### BRIEF
Please repeat the records below exactly, from the first line through the line containing "Select the Length", and nothing more.

[RECORDS TO USE — start]

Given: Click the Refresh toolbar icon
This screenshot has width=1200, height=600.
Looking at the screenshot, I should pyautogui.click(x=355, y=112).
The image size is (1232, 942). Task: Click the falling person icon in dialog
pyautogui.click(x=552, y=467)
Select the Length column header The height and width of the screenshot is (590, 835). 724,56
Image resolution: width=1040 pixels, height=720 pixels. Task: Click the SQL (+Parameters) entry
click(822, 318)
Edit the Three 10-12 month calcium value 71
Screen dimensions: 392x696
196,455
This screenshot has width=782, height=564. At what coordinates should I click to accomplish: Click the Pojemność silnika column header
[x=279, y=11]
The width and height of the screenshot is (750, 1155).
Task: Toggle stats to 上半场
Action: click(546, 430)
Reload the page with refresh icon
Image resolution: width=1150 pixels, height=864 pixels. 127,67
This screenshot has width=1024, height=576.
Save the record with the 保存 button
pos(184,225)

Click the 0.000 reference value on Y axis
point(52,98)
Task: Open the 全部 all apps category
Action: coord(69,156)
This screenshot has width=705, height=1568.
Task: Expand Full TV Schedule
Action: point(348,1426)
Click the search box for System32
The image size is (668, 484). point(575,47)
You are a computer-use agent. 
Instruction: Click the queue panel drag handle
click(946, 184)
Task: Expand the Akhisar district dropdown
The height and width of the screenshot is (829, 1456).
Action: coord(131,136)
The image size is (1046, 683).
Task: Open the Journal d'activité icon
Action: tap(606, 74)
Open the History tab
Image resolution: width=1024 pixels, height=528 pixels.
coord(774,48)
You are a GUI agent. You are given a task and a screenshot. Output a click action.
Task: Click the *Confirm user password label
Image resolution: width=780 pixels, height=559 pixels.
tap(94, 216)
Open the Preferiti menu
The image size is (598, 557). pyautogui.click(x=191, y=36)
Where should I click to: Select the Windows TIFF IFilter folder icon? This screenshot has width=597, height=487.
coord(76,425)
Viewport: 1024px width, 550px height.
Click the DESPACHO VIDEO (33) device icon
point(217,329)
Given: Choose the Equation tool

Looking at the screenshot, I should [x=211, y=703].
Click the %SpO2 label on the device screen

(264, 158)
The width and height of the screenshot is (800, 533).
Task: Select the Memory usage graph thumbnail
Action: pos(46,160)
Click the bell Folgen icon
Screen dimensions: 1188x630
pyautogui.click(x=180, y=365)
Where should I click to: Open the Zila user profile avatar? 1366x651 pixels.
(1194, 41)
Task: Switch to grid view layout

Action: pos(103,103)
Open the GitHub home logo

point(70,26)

[RECORDS TO USE — finish]

### SOLUTION
Given: Click the Refresh toolbar icon
This screenshot has width=1200, height=600.
Looking at the screenshot, I should pyautogui.click(x=355, y=112).
The image size is (1232, 942). Task: Click the falling person icon in dialog
pyautogui.click(x=552, y=467)
Select the Length column header The height and width of the screenshot is (590, 835). 724,56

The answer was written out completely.